Posted: Fri Apr 23, 2010 6:14 am
by social_experiment
Bind wrote:I am refering to what you were refering to when you stated, "... If the source code is available why not use that to create another hash? ..."

The only way that is accomplished would be by using a browser.
Download wordpress, joomla, drupal, kohana then open the php files with your IDE or plain-text editor. That is the 'source code' i am refering to.
Bind wrote:Absolutely one should look through the source code in replacing the hash doesnt gain admin access, but to replace the hash, it should be direct database access and replacement - not scripted. I tend to try the easiest thing first instead of slopping through a boatload of source code.I have fixed hundreds of databases where administrators could not gain access in many applications.
...

What you are doing is simply going in and changing the value.

You do not want this to be in your source code at all - you want to do it manually for security purposes.

Its such a rare occurrance that the need for scripted ease-of-changing does not over-ride the sercurity implications - at least not for administration privilage purposes. For user accounts its fine and should be there, but not for administration.
I am not suggesting using a script to change the administrator password from outside the database. I am suggestion however that once you do find the method of password hash generation, you create a script (a personal version of an 'online-generator' if you will) that creates a hashed version of a plain text password and then put (by 'put' i am inferring manually inserting) that (new) hashed version inside the database. It might have been a faux pas on my part for not mentioning the replacing of the password in the database.
Bind wrote:All decent database servers have remote connections/access disabled by default, so a cracker would not be able to get in to the server to begin with unless the applications security was compromised,

How would they know the hash ?

How would they gain access to change it ?

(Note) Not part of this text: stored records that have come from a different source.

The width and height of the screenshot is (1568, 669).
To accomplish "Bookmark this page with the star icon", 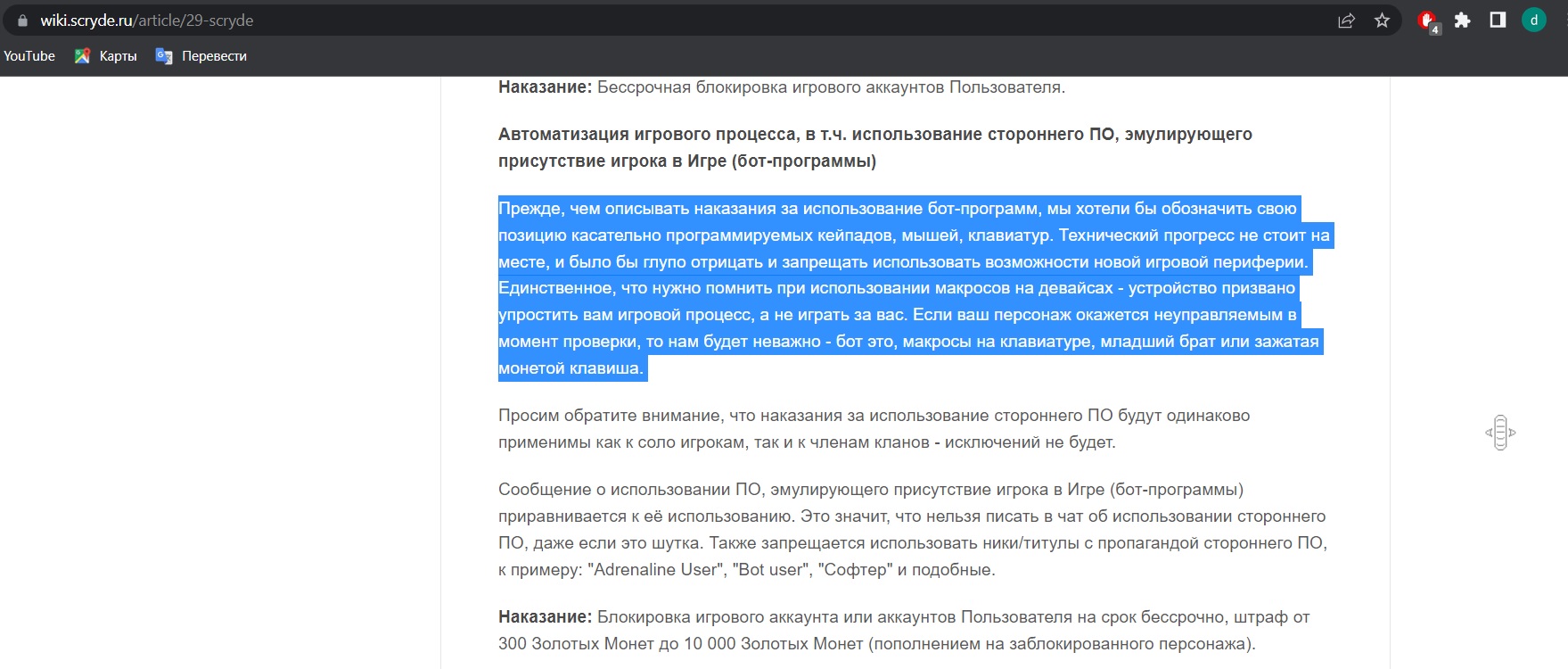I will click(x=1382, y=21).
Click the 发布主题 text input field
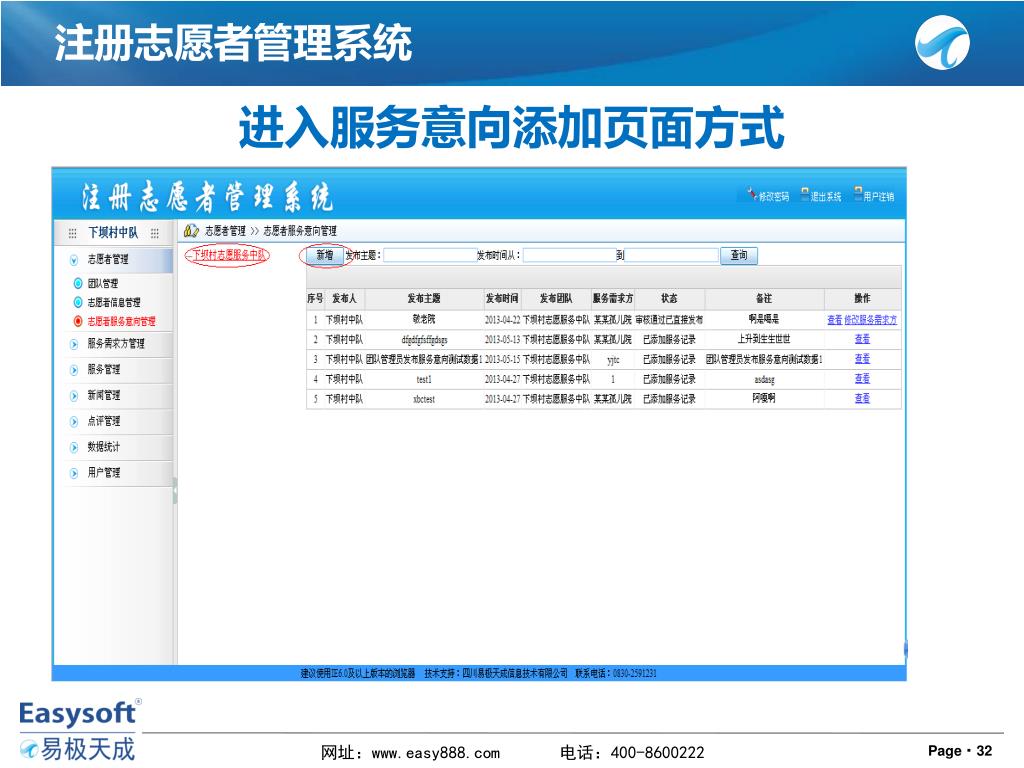 428,256
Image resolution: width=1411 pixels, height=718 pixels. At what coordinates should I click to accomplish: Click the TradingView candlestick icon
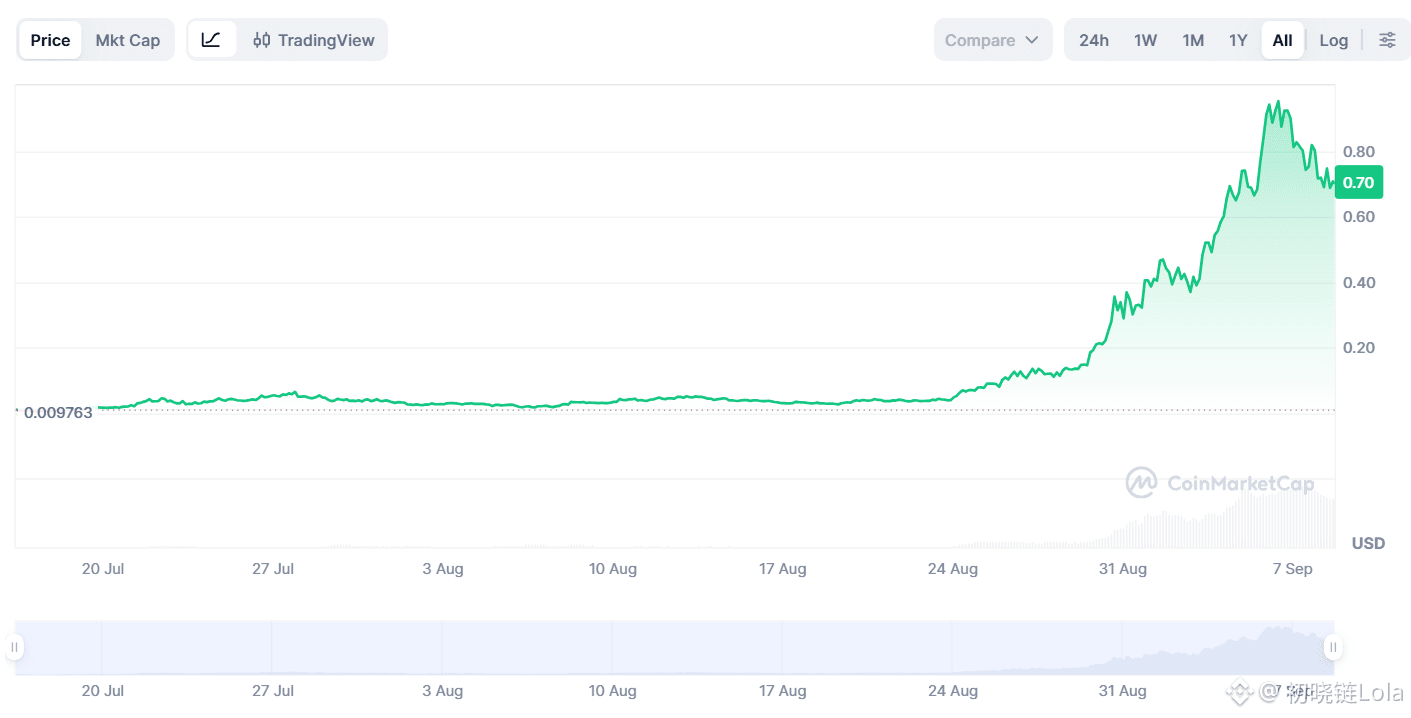pos(262,40)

Even PHPmyAdmin is HTTP_AUTH protected so they couldnt get in there TO change it.
...
Finding the tables containing usernames and password hashes are not rocket-science. If the attacker is familiar with the application being used (let's assume that this 'application' is being used in it's default state and that it is a commonly used or well-known application) then finding these details would be relatively simple. Those 'online generators' you refered to could well be a ploy to gather passwords, hash them and use them in rainbow tables.

I agree that it would be very difficult if not impossible to get past the security precautions you mention, but I dont think that these measures are 100% percent foolproof. Creating a hashed password with a salt is thus beneficial in such a circumstance, where the attacker only had access to your database and not your file system. It might not be 'crack-proof' but it will take a while longer than attempting to crack a hashed password using no salt.